What about its equally mouth watering cousin, the Gulab Jamun. If Rasgulla is the fair and demure bride, then the Gulab Jamun is the dusky seductress. You eat one, you feel like eating all. Which state, you ask? Whichever it is, eat first, debate later.
And where Indian sweets are concerned, how can one forget the Jalebi. Known to originate in Persia, where it was known as Zolbia, Indians just love this exquisitely sweet delicacy.
Poha or Pohe, flattened and dried rice flakes, is another such delicacy, which is eaten across most Indian states. But it enjoys a pride of place on a Maharashtrian or Malwa breakfast plate. How can you grant it a GI status and to which state?
Same is the case with idli, Wada and dosa. Though popular as a South Indian breakfast, they became famous across India due to proliferation of Udupi restaurants everywhere. In North India, idli became famous as idli chaat and idli fry. Then somebody added ginger and garlic to the fried idli, and Lo and behold! A Chinese idli was born.
Next comes Batata wada and Misal, I already see a few readers making a rush towards the nearest eatery serving these. Both have the ability to make your mouth water and your stomach run. If South India had the breakfast food, Maharashtra had these fast food. GI is not required to stress their Maharashtrian origins. It can be safely said, the common man survives on this staple diet in all cities of Maharashtra.

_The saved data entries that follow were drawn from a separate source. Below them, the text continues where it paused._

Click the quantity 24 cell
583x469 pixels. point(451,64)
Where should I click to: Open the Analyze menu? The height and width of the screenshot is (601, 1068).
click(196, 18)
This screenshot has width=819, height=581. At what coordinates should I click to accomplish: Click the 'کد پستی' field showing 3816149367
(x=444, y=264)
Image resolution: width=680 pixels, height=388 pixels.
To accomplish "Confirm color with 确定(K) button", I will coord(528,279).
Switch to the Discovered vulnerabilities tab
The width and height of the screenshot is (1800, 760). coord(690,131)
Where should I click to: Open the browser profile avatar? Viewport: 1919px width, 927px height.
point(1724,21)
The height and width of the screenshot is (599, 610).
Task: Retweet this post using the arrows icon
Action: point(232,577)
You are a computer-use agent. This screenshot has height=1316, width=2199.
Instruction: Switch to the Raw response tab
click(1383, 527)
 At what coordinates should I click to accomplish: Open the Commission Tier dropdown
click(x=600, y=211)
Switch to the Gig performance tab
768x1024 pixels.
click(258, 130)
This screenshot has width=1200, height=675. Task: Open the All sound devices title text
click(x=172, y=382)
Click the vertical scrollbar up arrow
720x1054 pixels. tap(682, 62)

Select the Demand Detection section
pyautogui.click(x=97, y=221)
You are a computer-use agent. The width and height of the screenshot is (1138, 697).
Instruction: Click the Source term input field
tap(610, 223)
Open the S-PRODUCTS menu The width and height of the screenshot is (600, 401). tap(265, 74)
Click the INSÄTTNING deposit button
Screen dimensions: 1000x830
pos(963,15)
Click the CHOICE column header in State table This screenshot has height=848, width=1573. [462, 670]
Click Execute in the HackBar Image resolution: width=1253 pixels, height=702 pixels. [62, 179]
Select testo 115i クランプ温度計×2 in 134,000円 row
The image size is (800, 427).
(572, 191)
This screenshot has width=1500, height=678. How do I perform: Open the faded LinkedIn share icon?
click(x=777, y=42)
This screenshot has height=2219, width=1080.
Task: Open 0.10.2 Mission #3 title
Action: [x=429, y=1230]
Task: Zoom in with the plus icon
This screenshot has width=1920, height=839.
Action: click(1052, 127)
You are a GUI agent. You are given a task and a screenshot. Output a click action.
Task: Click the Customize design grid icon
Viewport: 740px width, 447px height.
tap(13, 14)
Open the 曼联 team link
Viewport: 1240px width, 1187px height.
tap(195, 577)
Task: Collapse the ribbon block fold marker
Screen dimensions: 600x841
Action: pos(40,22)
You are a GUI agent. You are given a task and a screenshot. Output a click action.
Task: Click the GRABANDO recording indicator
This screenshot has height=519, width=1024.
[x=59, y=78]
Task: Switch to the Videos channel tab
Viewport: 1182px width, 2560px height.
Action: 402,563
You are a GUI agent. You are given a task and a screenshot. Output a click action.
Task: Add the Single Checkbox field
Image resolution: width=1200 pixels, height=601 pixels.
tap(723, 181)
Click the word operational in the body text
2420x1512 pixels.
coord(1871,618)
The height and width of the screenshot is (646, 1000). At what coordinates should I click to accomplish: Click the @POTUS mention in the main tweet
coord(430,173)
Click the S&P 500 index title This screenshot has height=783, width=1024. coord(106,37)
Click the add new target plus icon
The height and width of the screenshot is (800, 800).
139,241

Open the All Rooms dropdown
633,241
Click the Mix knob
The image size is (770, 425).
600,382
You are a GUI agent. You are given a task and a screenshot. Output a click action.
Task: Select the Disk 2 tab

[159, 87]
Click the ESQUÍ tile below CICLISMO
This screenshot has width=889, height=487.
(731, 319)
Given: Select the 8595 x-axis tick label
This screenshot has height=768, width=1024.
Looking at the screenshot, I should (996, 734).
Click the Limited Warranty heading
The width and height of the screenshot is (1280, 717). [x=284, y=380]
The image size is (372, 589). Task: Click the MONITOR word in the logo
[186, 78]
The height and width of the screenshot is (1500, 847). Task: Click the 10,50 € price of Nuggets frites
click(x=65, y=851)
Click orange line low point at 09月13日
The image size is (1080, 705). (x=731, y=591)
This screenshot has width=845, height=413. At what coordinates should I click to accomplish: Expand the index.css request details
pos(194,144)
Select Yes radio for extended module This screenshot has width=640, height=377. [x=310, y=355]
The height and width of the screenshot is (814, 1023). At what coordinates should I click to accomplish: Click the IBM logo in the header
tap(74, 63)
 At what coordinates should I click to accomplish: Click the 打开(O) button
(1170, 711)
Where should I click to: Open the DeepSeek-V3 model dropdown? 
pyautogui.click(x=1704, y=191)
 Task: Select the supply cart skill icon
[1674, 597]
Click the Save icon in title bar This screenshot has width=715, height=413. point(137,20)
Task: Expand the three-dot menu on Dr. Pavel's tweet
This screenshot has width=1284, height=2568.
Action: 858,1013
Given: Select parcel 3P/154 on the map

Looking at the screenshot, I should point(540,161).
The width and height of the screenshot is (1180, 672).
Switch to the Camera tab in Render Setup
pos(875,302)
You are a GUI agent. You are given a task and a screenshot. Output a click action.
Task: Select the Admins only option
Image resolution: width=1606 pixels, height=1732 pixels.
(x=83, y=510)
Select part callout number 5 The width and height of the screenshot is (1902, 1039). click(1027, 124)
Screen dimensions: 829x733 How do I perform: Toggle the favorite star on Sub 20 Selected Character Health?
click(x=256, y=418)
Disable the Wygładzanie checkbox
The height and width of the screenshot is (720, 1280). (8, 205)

Indians love the samosa too. Again, it originated in the Middle East. Known as samusaj in Arabia and Sanbosag in Persia, it is a fried dish with filling of meat, onion, ghee, lentils but its vegetarian avatar was what enticed the Indian populace.
The kachori is a similar stuffed delicacy, and many local varieties are enjoyed in the North Indian states, especially Rajasthan, Uttar Pradesh and the western state of Gujarat. In Maharashtra, the Shegaon Kachori is ISO Certified!
Then there are so many chaats like sev puri, sev batata puri, ragda patis, et al; why bother about the origin when the destination is the human stomach, via the taste buds of the tongue.